What the hell got me so interested? I still wonder. I still pick up a Tintin and will read it cover to cover in one sitting. I still discuss the relative merits of different stories to myself, when prompted by a poster or a recent release of the series (The Blue Lotus remains my favourite). I still maintain that Tintin is the only man for which I would turn.
I always suspected that Herge’s characteristation, his nods to history, current affairs and, among other things, art, were beyond the usual ken of the comic. And it seems I am not the only one. In a new book, Tom McCarthy argues that Tintin deserves to sit in the same bracket as ‘some of the greatest works of literature’.

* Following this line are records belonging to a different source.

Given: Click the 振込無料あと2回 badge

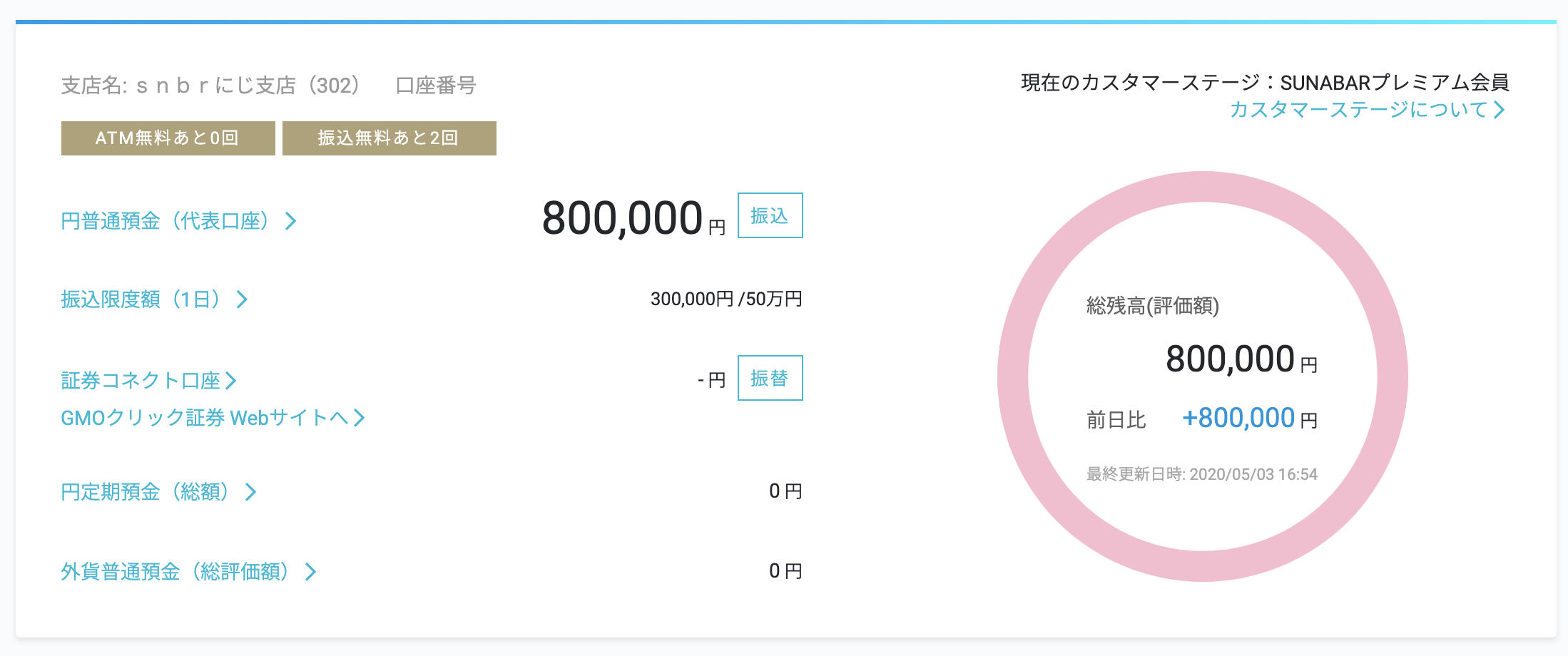Looking at the screenshot, I should (389, 138).
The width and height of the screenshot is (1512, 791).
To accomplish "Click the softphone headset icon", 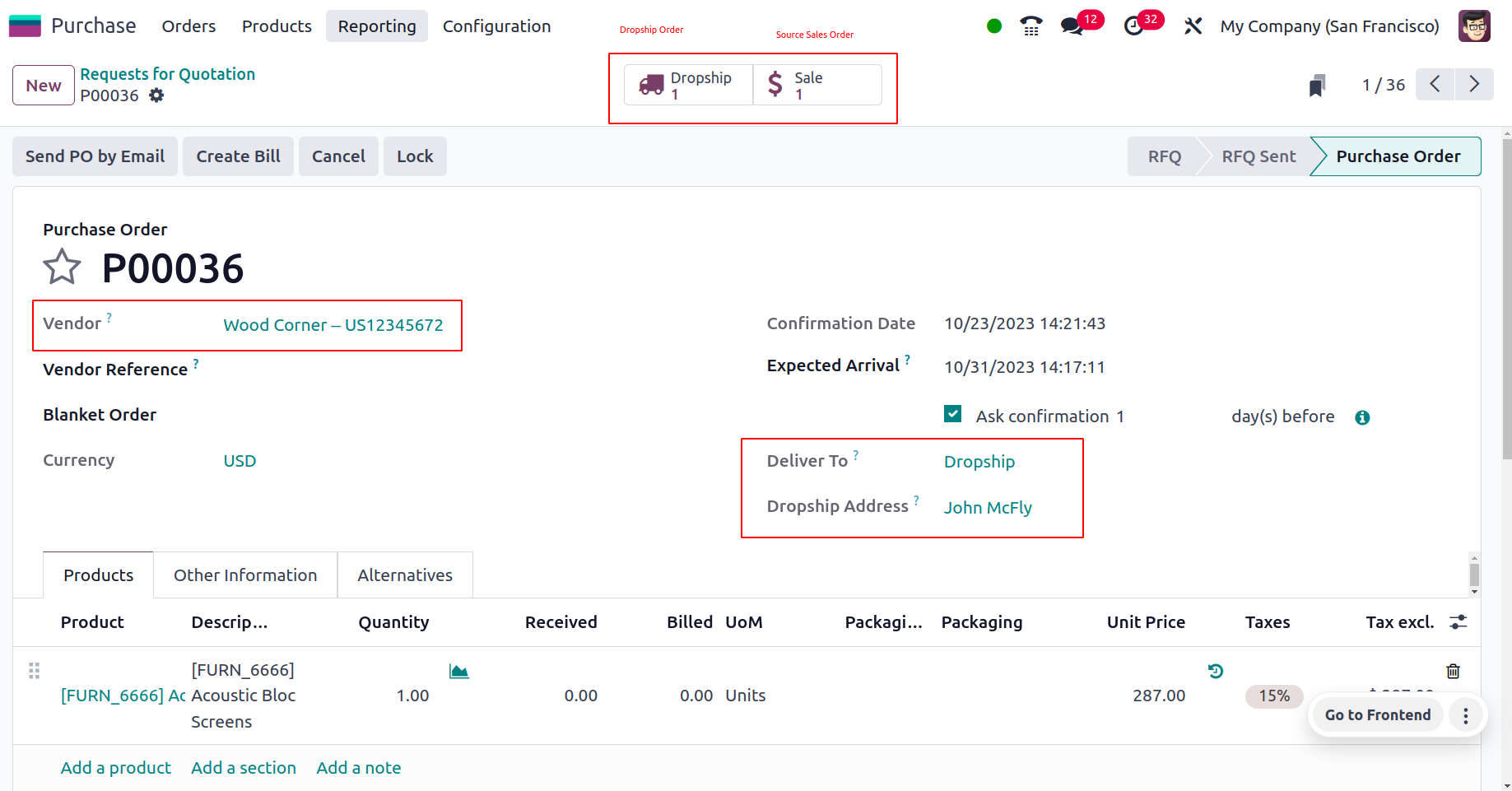I will tap(1030, 26).
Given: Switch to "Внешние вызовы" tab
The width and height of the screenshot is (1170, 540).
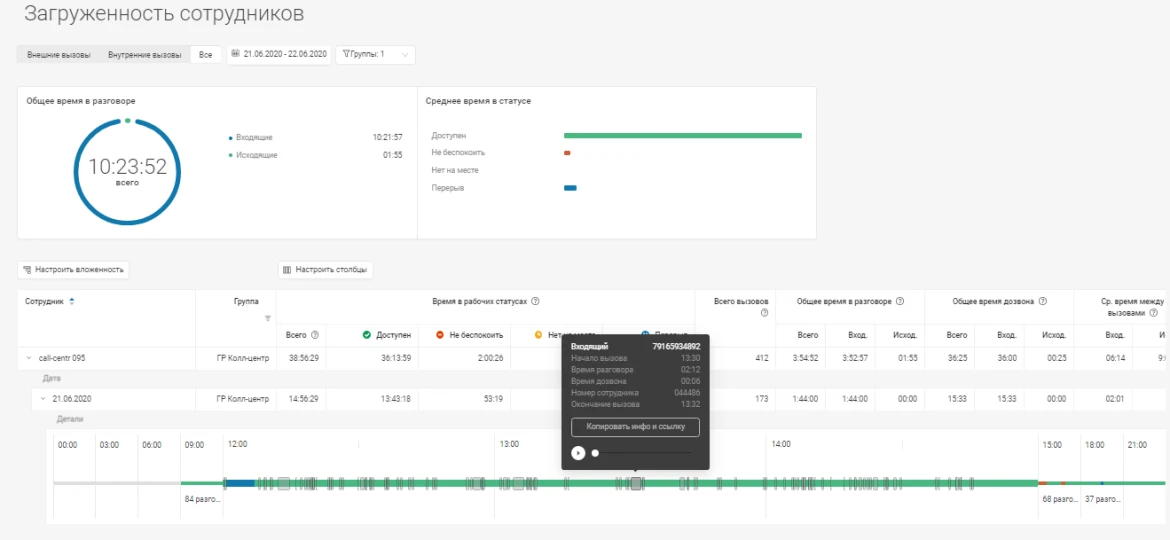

And literature? Hergé grew up reading lowbrow books. Later in life he read Proust and Balzac. He even read Barthes. But he never aspired to be considered a “writer”. And here we loop back and rejoin the question: should we now claim, posthumously, on Hergé’s behalf, that in fact he was a writer, and a great one? My short answer to this question is: no. My longer answer is that the claim we should make for him is a more interesting one. And it revolves around two paradoxes. The first is that wrapped up in a simple medium for children is a mastery of plot and symbol, theme and sub-text far superior to that displayed by most “real” novelists. If you want to be a writer, study The Castafiore Emerald. It holds all literature’s formal keys, its trade secrets – and holds them at the vanishing point of plot, where nothing whatsoever happens.
There must have been a reason why I loved Tintin so avidly. How can you read Catcher in the Rye and Tintin at age 11, and enjoy both for very different, and also similar, reasons?
Of course, when it’s reasonable to study Buffy, Big Brother or other popular culture texts, the study of Tintin is far from unreasonable. The difference in some ways is that it was the popular culture text that preceded others. It is a remnant of a popular culture that has long gone (the first Tintin strip was published in 1929) but that continues to resonate. It can be studied historically but there is also a tendency to try to place Tintin in the here and now. As a character he is still relevant, despite the fact that Herge stopped drawing him long ago.
And perhaps this is how Herge created something more than a mere comic. He created a character that was not a superhero in the undies-on-the-outside mould. Tintin is an ordinary bloke (who happens to have never quite got through puberty), who takes a little white dog with him everywhere (is it a Westie or a Poodle?) and who is, of all things, a writer (well, he didn’t actually write a lot). He’s not the usual superhero of comics but he’s not quite like us either. He is true to his own values, he fights for good but is also not averse to a bit of opium, given the right circumstances, and he seems to have emotions, if not actual relationships. He is a shamelessly two-dimensional being that readers accept as three-dimensional.
If you’re looking for books to give your kids, give them all the great picture books (I recommend Pamela Allen for a start), give them all the good young adult novels (here I will point to John Marsden and Steven Herrick), but do not deny them the joy and, dare I say it, profundity, of the boy detective that is Tintin. It’s not literature, but it’s not merely a comic either.